During the battle, Henry commanded the British Cavalry. He spent all of the battle charging the French lines again and again and had to change horses eight times during that day after they kept getting shot. By the end of the day, the Earl was watching the battlefield with Wellington when one of the last French cannonballs hit him in the leg. This incident led to one of the most famous conversations in British military history, when the Earl said to Wellington, “By God, Sir, I’ve lost my leg’’. To which Wellington replied with equal restraint, “By God, Sir, so you have’’.

You could say that the self-restraint demonstrated by two officers is just another example of the typically-reserved British character, but maybe it was based on something else, some sort of resentment, perhaps? Because actually Wellington had a very good excuse to be angry with Paget.

It all started in 1809 when Henry Paget fell madly in love with a noblewoman named Charlotte. Unfortunately, there were a few obstacles to their union. Firstly, Henry was married and a father to no less than eight children. Second problem: Charlotte was married as well and she had four children. And finally, she was married to the brother of the Duke of Wellington.

The Earl started his wooing very passionately. At first, Charlotte was not happy at all. She even asked her husband to stay next to her in public events to avoid Paget from bothering her, but eventually, his persistence paid off and they began a romance that led to a pregnancy. At this point, the couple eloped to Scotland.
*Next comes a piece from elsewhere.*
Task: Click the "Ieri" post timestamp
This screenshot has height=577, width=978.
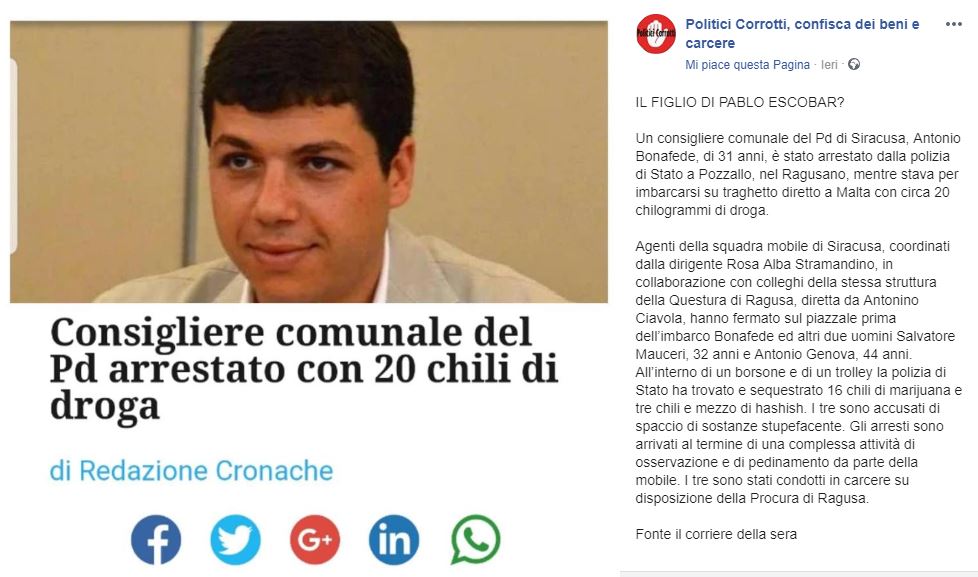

You can probably imagine the scandal this caused in London, especially when Henry Paget’s brother did the exact same thing with another married noblewoman at the same time, making the author Jane Austen say she despised the entire Paget race. Charlotte’s brother decided he needed to defend the family honour and he challenged Paget to a duel which took place in Wimbledon. The brother shot and missed. Henry was an excellent soldier and he was not supposed to miss, but he decided to be a good brother-in-law and shot in the air and so honour was restored.

Charlotte’s husband decided to chase Paget through the courts. In those days, wives were considered to be the property of their husbands and so Paget was sued for damages and had to pay a fine of £24,000 (around £1.6 million in today’s money).

Charlotte was the first to get a divorce, thanks to the trial. Henry’s wife arrived in Scotland and filed for divorce, as in those times, a woman could file for divorce in Scotland but not in England. Henry and Charlotte married immediately. Surprisingly enough, Henry’s wife also remarried immediately to the Duke of Argyll and there are some claims that the two couples went on honeymoon together!

When it was time for Henry to go back to his army service, he was appointed as second in command to Wellington. At first, the Duke refused to accept Paget, but he was ordered to do so by the Prince Regent (the future George IV). Wellington was still unhappy about the appointment and is reported to have claimed to some of his officers, “Lord Uxbridge has the reputation of running away with everybody he can. I’ll take good care he doesn’t run away with me”.

So as you can see, Wellington had good reason to be angry with Henry Paget, but even he had to admit that during the battle of Waterloo, Henry fought heroically and his performance led the King to award him by giving him the title of ‘’Marquess of Anglesey’’. But how does the phrase from the title, ‘’One foot in the grave’’, relate to it all?  Well, until the battle of Waterloo, this phrase described a person in a certain danger he could not avoid, but things changed during the battle.

After Paget got hit, an emergency amputation operation on him took place in a house not far away from the battlefield. At the end of it, the owner of the house requested to bury what was left from Paget’s leg in his garden. Later, he put a tombstone on top of the grave and the place became a popular tourist attraction that was visited by the King of Prussia and the Prince of Oranje. The Marquess continued to serve the British government, including the role of Lord High Steward of England. He lived until the age of 85 and in his final years, when people asked him about his health, he enjoyed starting the conversation with the phrase, “Well, I already have one foot in the grave…’’.